Pure minds - pure Buddha Lands: Vimalakirti Sutra - chapter 1

Old Street study group - 4 Feb 2020

Like many other Mahayana sutras, the Vimalakirti Sutra also opens with a description of the impossible huge assembly of Buddha Shakyamuni. The Thatagata - another name of the Buddha - is in residence in a park near the north Indian town of Vaishali. With him there are eight thousand of his leading monks and nuns. There are also thirty-two thousand bodhisattvas, and tens of thousands of gods, dragons, demons, monsters and other fantastical creatures and also lay people. A procession of 500 laypeople, led by a rich townsmen called Jewelled Accumulation, joins the assembly. They carry 500 parasols which they offer to the Buddha. Shakyamuni collates all parasols together so that they form one giant sunshade. Using this as a screen - note that this piece was written thousands of years before cinemas or the internet -, he shows the whole universe to his astonished assembly - mountains, rivers, oceans, stars, constellations and countless worlds where Buddhas just like himself teach the dharma. Everybody in the assembly is amazed. On seeing so many Buddha lands, Jewelled Accumulation asks the Buddha how a bodhisattva should go about purifying his or her future Buddha land. Purifying a land so that it becomes a worthy place for Buddha is an important task of a bodhisattva (see also Williamson, 1989, pp. 224 - 227). He or she has vowed to become a Buddha one day for the sake of all beings, and it is their responsibility to prepare the land so it will be pure and ready for the great event. The Buddha has plenty of advice on how this should be done. His exposition culminates in the memorable phrase

“ … if the bodhisattva wishes to acquire a pure land, he must purify his mind. If the mind is pure, the Buddha land will be pure.” (Vimalakirti Sutra, p. 29.)

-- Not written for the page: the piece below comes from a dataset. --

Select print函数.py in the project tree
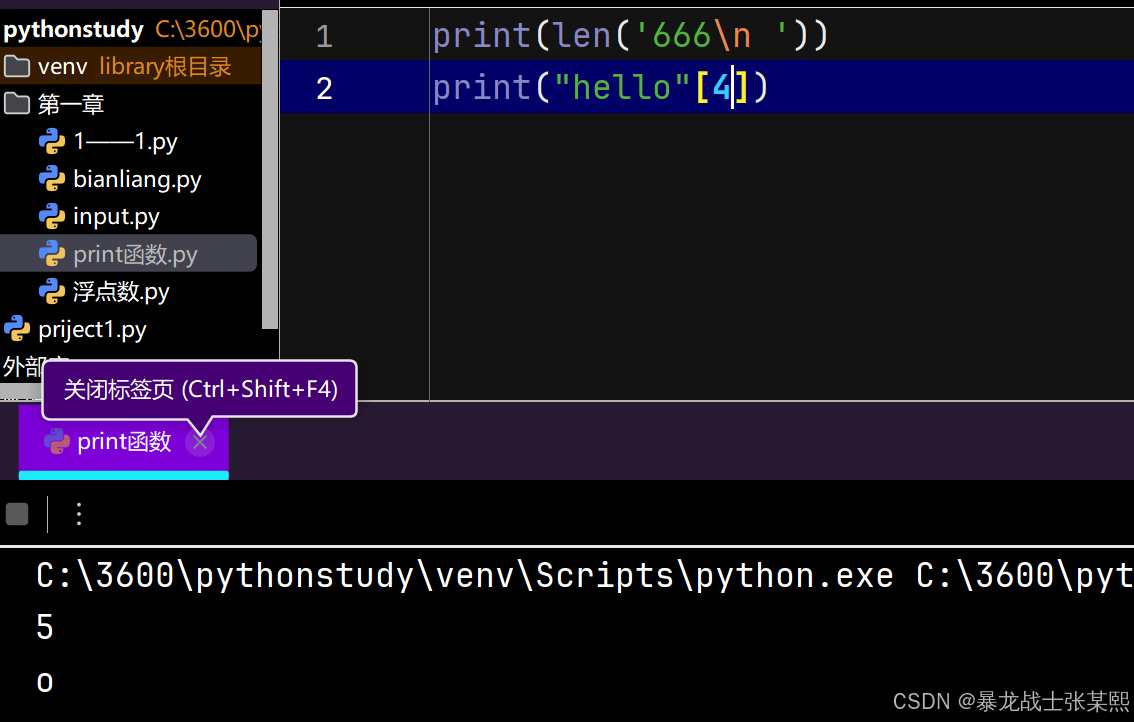The width and height of the screenshot is (1134, 722). click(135, 253)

Upon hearing this, Shariputra, one of the senior disciples of the Buddha who is renowned for his critical and sometimes somewhat pedantic intellect is confused:

“When I look at this land, I see it full of knolls and hollows, thorny underbrush, sand and gravel, dirt, rocks, many mountains, filth and defilement.” (Vimalakirti Sutra, 1997, p. 30.)

How can it be that the world is such a dirty and impure place when there is a Buddha present? This is an important question for all Buddhists. I believe it was this question that prompted Dōgen, the 13th century founder of the Japanese Soto Zen school, to write his Mountains and Water Sutra - Sansuikyō (Okumura, 2018). In the Mahayana view impurities are not limited to bad thoughts, or worldly rubbish and dirt. Mountains and valleys are equally marks of impurity. A pure Buddha land should be clean, flat and full of devoted bodhisattvas. So Dōgen had to come up with an explanation how our world, and in particular his mountainous homeland Japan, could be the home of a Buddha. In the face of the global environmental crisis in the 21st century, the question of how to purify the land of the Buddha has become even more relevant.

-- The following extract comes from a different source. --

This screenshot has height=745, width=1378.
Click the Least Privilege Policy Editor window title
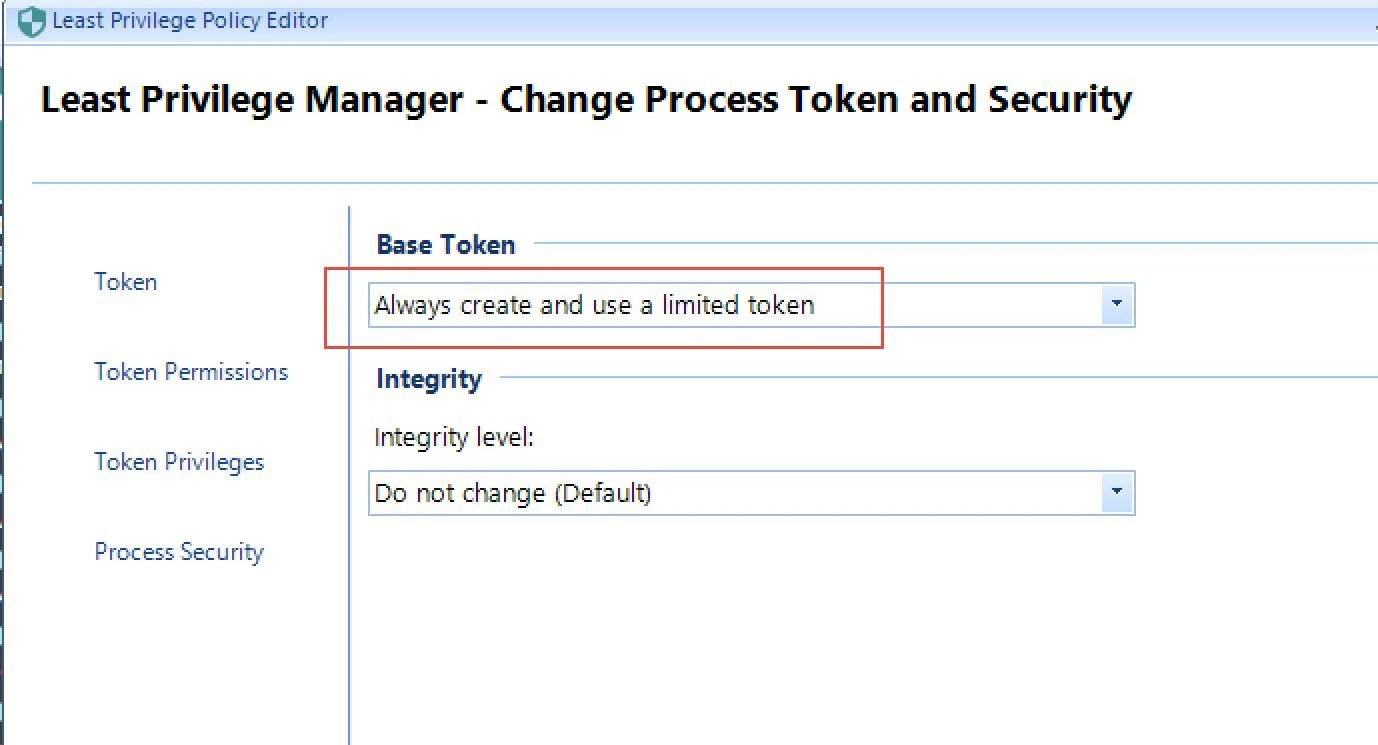190,21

In the Vimalakirti sutra the Buddha explains to Shariputra that it is not the world which is impure, but the failure of its inhabitants that they cannot see the true and pure nature of the world. A nearby Brahma King - one of the many gods who are present in the Buddha’s assembly - drives this point home:

“It is just that your mind has highs and lows and does not rest on the Buddha wisdom. Therefore you see this land as impure. Shariputra, the bodhisattva treats all things and beings, each one of them, with perfect equality. His deeply searching mind is pure, and because it rests on Buddha wisdom, it can see the purity of this Buddha land.” (Vimalakirti Sutra, 1998, p. 30.)

Confirming the Brahma King, the Buddha performs another magical trick. He presses his toe against the earth and makes hundreds of thousands precious gems appear. All members of his assembly, suddenly noticing that they are seated on lotus seats made of jewels, realise their own share of and place in this originally pure world of the Buddha. The chapter ends with tens of thousands of monks, men and gods being converted to the great Mahayana teachings.

Sources

Okumura, Shohaku. (2018). The Mountains and Waters Sūtra: A Practitioner’s Guide to Dōgen’s “Sansuikyō”. Somerville, MA: Wisdom Publications.

The Vimalakirti Sutra. (1997). Translated by Burton Watson. New York, Chichester: Columbia University Press.

Williams, Paul. (1989). Mahayana Buddhism. The Doctrinal Foundations. Milton Park, New York: Routledge.